* **Treść poleceń**
a) Kim był napastnik, którego zastrzelił Stanisław Kosicki według tekstu o Stanisławie Kosickim?
b) Proszę podjąć tekst o Stanisławie Kosickim po jego ostatnim zdaniu i napisać dalszy ciąg.

---------- Wybrany tekst

Wajda podle łgał, prawdziwy Maciek Chełmicki nie zginął na śmietniku.

Obrazek użytkownika Łażący_Łazarz
Historia

Chciałbym wam dzisiaj przypomnieć żołnierza, którego m.in. mój dziadek Edward Paszkiel "Pozew" uwolnił z łap NKWD biorąc udział, pod dowództwem Antoniego Hedy (ps. "Szary", "Antek") w akcji rozbicia  komunistycznego więzienia w Kielcach (w nocy z 4/5 sierpnia 1945), w którym UB i sowieccy funkcjonariusze "Smiersza" osadzili 374 polskich więźniów.

Chodzi mi o Stanisława Kosickiego ps. "Czarny", "Bohun" (ur. w 1927 - zm. 1997) – harcerza Szarych Szeregów i żołnierz Kedywu AK.

To on był prawdziwym pierwowzorem Maćka Chełmickiego - bohatera powieści "Popiół i diament".

Wydarzenie, które zadecydowało o dalszym życiu Kosickiego miało miejsce 16 stycznia1945 r. w Ostrowcu Świętokrzyskim. W dniu tym Armia Czerwona wkraczała do miasta, a młody, 18-letni, wówczas AK-owiec Stanisław Kosicki został wysłany przez swoje dowództwo na pomoc pewnej napadniętej rodzinie związanej z konspiracją. Na miejscu doszło do wymiany strzałów z napastnikiem, który trafiony przez Kosickiego trzema kulami zmarł w szpitalu. Wydarzenie to postawiło na nogi cały aparat bezpieczeństwa na Kielecczyźnie, ponieważ zabitym był kapitan sowieckich służb specjalnych i świeżo mianowany wojewoda kielecki - Jan Foremniak. Foremniak był jednocześnie przyjacielem szefa WUBP w Kielcach, Władysława Spychaja-Sobczyńskiego.

--------------------
---------- Dane źródłowe

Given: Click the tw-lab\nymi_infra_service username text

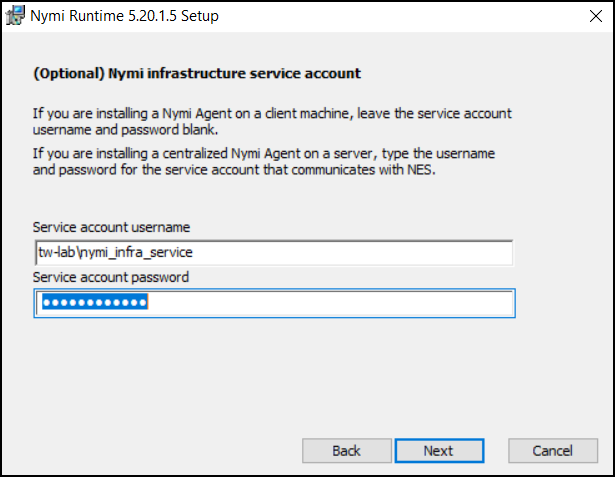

--------------------

* **Odpowiedzi do zadań**
a) Był to kapitan sowieckich służb specjalnych i świeżo mianowany wojewoda kielecki Jan Foremniak.

b)
Stanisław Kosicki zmuszony został do ucieczki, pieszo i okazją, do Krakowa, gdzie udało mu się dotrzeć razem z ukochaną kobietą. Tam musieli się rozdzielić, Stanisław znalazł kryjówkę w klasztorze kapucynów, jednak osoba na Kielecczyźnie, która znała miejsce jego pobytu, zdradziła go. Wkrótce został aresztowany i przewieziony do kieleckiego więzienia, gdzie bez udziału adwokata i prawa do apelacji skazano go na karę śmierci. Na egzekucję oczekiwał wiele tygodni w celi śmierci nie znając jej terminu.

We wspomnianą wyżej noc z 4 na 5 sierpnia 1945 oddział partyzancki Antoniego Hedy rozbił kieleckie więzienie i uwolnił kilkuset więźniów, w tym także Stanisława Kosickiego. Wkrótce otrzymał on fałszywe dokumenty na nazwisko Jan Szymański i wyjechał na Wybrzeże, gdzie skończył studia, założył rodzinę i rozpoczął karierę naukową. Dopiero w 1954 roku został zdemaskowany i ponownie aresztowany, ale ponieważ posiadał dokument amnestyjny, został zwolniony z aresztu po 12 godzinach. Rozpoczęły się jednak inne wieloletnie represje polegające m.in. na wyrzucaniu z pracy i nieustannym śledzeniu. SB uzyskało nawet tajemny wpływ na jego żonę, doprowadzając do rozwodu, rozbicia rodziny i utraty kontaktu z dziećmi.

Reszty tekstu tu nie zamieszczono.